A study published in April by a British-French team showed that microplastics were falling from the sky onto the French Pyrenees, another supposedly pristine region.
Previously, research groups have found plastics in the atmospheric fallout of Dongguan, China, Tehran in Iran, and Paris, France.
As for where the pollution is coming from, here too there are uncertainties.
The presence of so many varnish particles in the Arctic was a puzzle.
The researchers assume that some of the contamination may have come from ships grinding against the ice. But they also speculate that some may have come off wind turbines.
The fibre fragments may be from people’s clothing, although it’s not possible to tell at the moment.
Dr Bergmann explained: “We have to ask – do we need so much plastic packaging? Do we need all the polymers in the paints we use? Can we come up with differently designed car tyres? These are important issues.”
Dr Eldbjørg Sofie Heimstad, from the Norwegian Institute for Air Research, Kjeller, who was not involved in the latest study, told me that some of the particle pollution was local and some had drifted from afar.
She said: “We know that most of what we are analysing up there and measuring are long-range transported pollution coming from [Europe], from Asia, coming from all over the world.
“Some of these chemicals have properties that are a threat for the ecosystem, for living animals.”

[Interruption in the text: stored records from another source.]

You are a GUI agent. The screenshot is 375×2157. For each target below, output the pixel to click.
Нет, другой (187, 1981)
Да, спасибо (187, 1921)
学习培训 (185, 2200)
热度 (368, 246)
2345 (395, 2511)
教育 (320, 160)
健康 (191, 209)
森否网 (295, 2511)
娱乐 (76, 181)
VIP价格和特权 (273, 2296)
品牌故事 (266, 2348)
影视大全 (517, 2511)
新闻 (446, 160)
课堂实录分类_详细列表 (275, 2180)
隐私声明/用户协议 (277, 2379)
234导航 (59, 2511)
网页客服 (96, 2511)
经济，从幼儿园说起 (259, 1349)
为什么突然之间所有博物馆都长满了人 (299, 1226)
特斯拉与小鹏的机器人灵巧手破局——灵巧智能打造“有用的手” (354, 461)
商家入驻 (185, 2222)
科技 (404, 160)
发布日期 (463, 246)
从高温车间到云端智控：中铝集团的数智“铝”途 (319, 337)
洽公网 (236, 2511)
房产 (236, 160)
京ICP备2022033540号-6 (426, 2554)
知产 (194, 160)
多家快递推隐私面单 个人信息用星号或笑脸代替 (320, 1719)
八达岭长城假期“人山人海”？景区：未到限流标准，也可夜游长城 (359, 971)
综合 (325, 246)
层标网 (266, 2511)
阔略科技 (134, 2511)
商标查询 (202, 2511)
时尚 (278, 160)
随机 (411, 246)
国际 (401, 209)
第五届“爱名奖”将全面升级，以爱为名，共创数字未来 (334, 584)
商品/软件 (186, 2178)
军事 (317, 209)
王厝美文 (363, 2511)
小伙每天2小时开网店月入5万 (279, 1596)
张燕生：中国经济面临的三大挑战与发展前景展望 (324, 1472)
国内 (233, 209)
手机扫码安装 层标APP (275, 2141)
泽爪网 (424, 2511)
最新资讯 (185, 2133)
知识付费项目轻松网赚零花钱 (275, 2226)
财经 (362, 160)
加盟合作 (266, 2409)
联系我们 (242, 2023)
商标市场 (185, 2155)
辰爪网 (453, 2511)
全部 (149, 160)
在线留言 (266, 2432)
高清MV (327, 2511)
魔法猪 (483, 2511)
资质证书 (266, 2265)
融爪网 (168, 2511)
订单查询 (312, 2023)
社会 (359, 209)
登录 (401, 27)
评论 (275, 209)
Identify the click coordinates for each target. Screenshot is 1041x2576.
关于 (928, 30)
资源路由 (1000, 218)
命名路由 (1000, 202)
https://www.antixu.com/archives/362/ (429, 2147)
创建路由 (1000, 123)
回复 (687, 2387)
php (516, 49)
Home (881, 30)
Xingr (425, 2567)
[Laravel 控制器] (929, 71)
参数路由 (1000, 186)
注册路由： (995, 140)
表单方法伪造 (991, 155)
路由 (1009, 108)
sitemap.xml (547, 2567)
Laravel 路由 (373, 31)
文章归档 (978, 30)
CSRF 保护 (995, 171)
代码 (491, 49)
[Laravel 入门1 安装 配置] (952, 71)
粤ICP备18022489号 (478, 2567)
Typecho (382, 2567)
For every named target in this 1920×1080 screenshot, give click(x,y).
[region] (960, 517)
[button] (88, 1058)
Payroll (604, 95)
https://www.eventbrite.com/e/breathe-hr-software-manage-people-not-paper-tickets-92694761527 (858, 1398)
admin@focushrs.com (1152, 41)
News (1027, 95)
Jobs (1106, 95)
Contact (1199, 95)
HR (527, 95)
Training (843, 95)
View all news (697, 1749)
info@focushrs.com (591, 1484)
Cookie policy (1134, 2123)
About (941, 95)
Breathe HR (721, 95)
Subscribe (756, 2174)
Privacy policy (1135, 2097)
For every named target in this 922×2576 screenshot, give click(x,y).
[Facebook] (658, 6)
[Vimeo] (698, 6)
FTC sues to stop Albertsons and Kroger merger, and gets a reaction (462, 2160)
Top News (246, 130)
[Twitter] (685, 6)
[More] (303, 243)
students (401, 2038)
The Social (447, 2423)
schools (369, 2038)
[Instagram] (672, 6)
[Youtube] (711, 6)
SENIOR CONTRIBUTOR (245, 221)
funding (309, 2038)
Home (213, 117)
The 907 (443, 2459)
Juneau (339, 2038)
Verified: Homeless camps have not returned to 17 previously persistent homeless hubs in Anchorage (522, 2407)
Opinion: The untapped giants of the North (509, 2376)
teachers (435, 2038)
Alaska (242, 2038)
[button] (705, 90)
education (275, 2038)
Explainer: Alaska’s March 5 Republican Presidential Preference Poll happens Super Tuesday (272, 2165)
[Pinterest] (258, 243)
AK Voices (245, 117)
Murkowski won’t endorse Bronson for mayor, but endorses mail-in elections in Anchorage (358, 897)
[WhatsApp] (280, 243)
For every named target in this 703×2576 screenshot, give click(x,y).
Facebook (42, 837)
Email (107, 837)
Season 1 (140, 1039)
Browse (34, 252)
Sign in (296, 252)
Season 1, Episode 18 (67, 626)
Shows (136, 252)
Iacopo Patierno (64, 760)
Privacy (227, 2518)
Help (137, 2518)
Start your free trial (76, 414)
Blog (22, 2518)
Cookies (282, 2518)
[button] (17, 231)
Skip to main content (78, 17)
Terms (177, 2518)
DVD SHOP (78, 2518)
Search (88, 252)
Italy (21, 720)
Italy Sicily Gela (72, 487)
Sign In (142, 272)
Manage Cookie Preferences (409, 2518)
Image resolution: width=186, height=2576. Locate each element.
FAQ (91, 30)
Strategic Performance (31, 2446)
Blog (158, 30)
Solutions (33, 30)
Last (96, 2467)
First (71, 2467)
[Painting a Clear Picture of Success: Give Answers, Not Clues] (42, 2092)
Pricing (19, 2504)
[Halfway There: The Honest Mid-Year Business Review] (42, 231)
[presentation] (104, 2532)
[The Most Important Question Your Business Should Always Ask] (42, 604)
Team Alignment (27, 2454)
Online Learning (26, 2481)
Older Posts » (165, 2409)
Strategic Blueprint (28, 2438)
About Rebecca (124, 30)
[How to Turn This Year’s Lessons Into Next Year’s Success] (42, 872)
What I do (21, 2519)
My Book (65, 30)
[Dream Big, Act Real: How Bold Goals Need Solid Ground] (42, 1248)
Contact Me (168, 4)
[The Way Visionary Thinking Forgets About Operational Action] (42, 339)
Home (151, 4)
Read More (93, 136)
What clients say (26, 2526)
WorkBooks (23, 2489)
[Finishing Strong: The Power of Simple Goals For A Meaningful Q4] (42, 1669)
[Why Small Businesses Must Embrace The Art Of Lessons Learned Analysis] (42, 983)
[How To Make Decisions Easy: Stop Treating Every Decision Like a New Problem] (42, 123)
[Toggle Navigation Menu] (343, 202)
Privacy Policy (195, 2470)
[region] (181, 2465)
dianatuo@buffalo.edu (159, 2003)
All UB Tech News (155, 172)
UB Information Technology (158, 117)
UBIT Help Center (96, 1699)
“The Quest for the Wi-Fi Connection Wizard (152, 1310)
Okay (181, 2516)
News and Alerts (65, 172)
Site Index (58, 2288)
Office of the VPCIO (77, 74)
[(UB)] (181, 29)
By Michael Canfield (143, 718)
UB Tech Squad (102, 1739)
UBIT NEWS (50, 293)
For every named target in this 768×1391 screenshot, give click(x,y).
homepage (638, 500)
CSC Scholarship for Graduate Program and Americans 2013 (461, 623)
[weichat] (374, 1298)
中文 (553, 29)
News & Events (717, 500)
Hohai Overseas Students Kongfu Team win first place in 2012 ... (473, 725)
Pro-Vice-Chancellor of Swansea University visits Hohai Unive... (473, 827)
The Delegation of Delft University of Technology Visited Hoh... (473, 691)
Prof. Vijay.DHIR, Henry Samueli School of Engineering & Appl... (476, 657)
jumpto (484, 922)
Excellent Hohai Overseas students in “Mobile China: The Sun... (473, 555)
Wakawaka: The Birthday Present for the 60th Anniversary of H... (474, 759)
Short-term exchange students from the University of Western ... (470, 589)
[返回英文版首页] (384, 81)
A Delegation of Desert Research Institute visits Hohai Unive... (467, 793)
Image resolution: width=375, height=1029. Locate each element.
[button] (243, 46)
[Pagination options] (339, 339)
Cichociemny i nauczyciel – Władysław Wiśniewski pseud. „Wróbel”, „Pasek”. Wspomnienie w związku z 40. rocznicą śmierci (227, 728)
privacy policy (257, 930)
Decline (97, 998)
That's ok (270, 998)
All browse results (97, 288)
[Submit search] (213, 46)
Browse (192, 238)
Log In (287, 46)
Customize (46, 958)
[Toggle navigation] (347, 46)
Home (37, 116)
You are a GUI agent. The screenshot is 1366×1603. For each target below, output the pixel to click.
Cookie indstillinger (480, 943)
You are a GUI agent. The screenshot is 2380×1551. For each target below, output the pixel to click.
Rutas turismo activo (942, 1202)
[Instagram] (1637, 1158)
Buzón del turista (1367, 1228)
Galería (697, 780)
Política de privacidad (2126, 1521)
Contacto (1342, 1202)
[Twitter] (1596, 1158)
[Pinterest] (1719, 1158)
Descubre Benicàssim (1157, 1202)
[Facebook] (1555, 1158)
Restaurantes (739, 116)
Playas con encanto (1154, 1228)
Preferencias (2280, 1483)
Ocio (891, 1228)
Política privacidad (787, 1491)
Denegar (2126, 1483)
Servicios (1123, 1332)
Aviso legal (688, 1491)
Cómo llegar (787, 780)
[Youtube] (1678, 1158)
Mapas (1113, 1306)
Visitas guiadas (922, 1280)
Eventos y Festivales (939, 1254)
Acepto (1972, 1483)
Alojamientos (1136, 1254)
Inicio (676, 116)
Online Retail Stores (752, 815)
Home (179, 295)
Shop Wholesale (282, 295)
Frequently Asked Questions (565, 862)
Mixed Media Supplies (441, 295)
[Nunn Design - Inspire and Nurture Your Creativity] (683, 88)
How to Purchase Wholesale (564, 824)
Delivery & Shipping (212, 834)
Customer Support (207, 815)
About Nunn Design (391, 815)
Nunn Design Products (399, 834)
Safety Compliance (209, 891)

What does this mean for the Arctic?
The results follow on the heels of our exclusive report last year that the highest concentrations of plastic particles in the ocean were to be found in Arctic sea-ice.
Plastic waste is also drifting for hundreds or even thousands of kilometres to land on remote Arctic beaches.
It is depressing news for people who have regarded the far north as one of the last pristine environments on Earth.
At a dog sledding centre near Tromsø in the Norwegian Arctic, one of the staff, Lili, told us: “It makes me incredibly sad. We’ve got plastics in the sea-ice. We’ve got plastics in the ocean and on the beaches. Now plastic in snow.
“Up here we see the beauty of it every day, and to see that it’s changing so much and being tainted – it hurts.”